There may be no frequenters here who can replicate your hardware combination of 13" Ivybridge Mobile Retina on eDP in combination with HDTV screen on HDMI output, so likely you’ll at best get suggestions of things to try that may or may not be helpful. I’ve never attempted to open any Wayland session. Filing a bug report might be a better way forward. What follows is in no particular order.
I did some searching as a result of seeing
(EE) Failed to open authorization file "/run/sddm/…

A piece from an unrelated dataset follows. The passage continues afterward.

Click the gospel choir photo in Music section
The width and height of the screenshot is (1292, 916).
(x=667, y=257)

in both your logs that leads me to suspect SDDM could be the root of your problem. This is not particularly easy to test for, which would be
trying GDM (for which Wayland is closely coupled), (or KDM or LightDM), probably none of which are installed, instead of SDDM - or -
booting to multi-user mode by appending a space
and a 3 to the end of the line beginning with linu that appears when you strike the E key at the Grub menu. This should result in a login prompt in plain text instead of the usual login greeter. First switch away from the boot screen via Ctrl-Alt-F2 or Ctrl-Alt-F3, then login, then try startx. As a normal user this may fail with a misleading error. Two ways around this error are to either[list]*] login as root and try again startx, only long enough to test whether the problem still appears and thus could be attributable to SDDM, or - as normal user, run this command first:
sudo chmod 4711 /usr/bin/Xorg
then try startx again.
[/list]
A tenuous suspicion from search hits is a RAM limitation. Do you have more than 4GB RAM installed? The Ivybridge GPU shares system RAM. With both the Retina and an external display connected, an abundance of video RAM is required. A RAM allocation error in Wayland that Xorg does not have could explain the black higher-definition screen.

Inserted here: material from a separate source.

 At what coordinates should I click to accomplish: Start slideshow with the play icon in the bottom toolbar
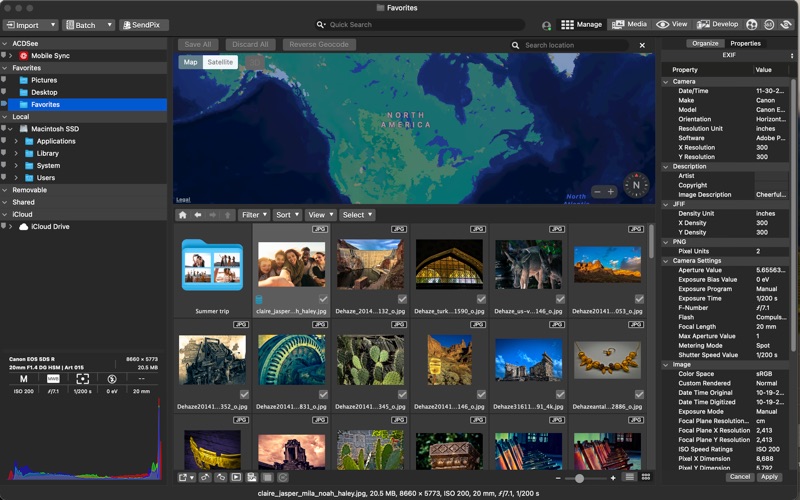point(236,478)
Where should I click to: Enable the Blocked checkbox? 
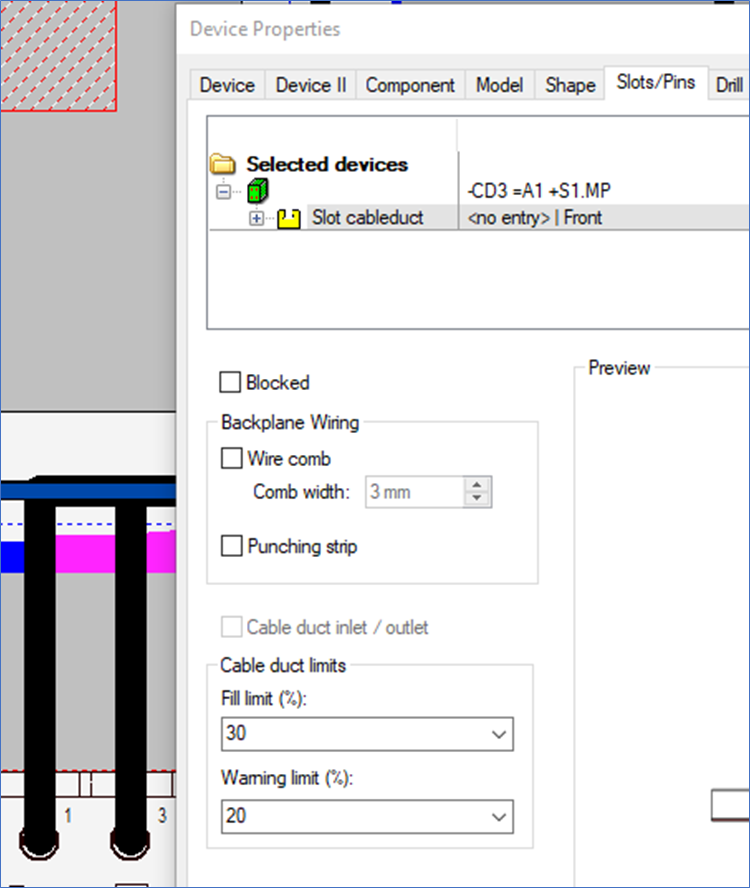pos(230,382)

That URL also suggests trying the oldest kernel you still have installed if it’s from whenever the problem first appeared. With any luck this would be a 5.0.x kernel.
Simplest solution would seem to be not using Wayland, as it seems to get rather little use from or recommendation by non-Gnome users.
Wow! After playing around with all those suggestions, what fixed the issue is creating a new user and logging into that new user. The only thing I can think of that I am using that is non-standard would be Kvantum (from a repository called trmdi on the build service) and the the broadcom-wl driver from Packman. I backed up my dot folders/files so I can try to see what causes the issue tomorrow. If I can pin point the issue, I’ll post here or on a bug tracker.
Also, thank you for the help. I tried many rolling release distros (like Chakra and Antergos) and Tumbleweed has been my favorite due to the larger software repositories. Glad to know we have someone who cares here!
My problems are due to a config file called ~/.local/share/kscreen/0d0953ada0527d214bdd3389afe41905](KScreen Bad Config - Pastebin.com) being created EVERY time I put my laptop to sleep. Seriously, same exact file name, every time. No idea where it came from but it keeps my laptop display disabled. I guess the temporary solution would be deleting the file and then re-logging back in.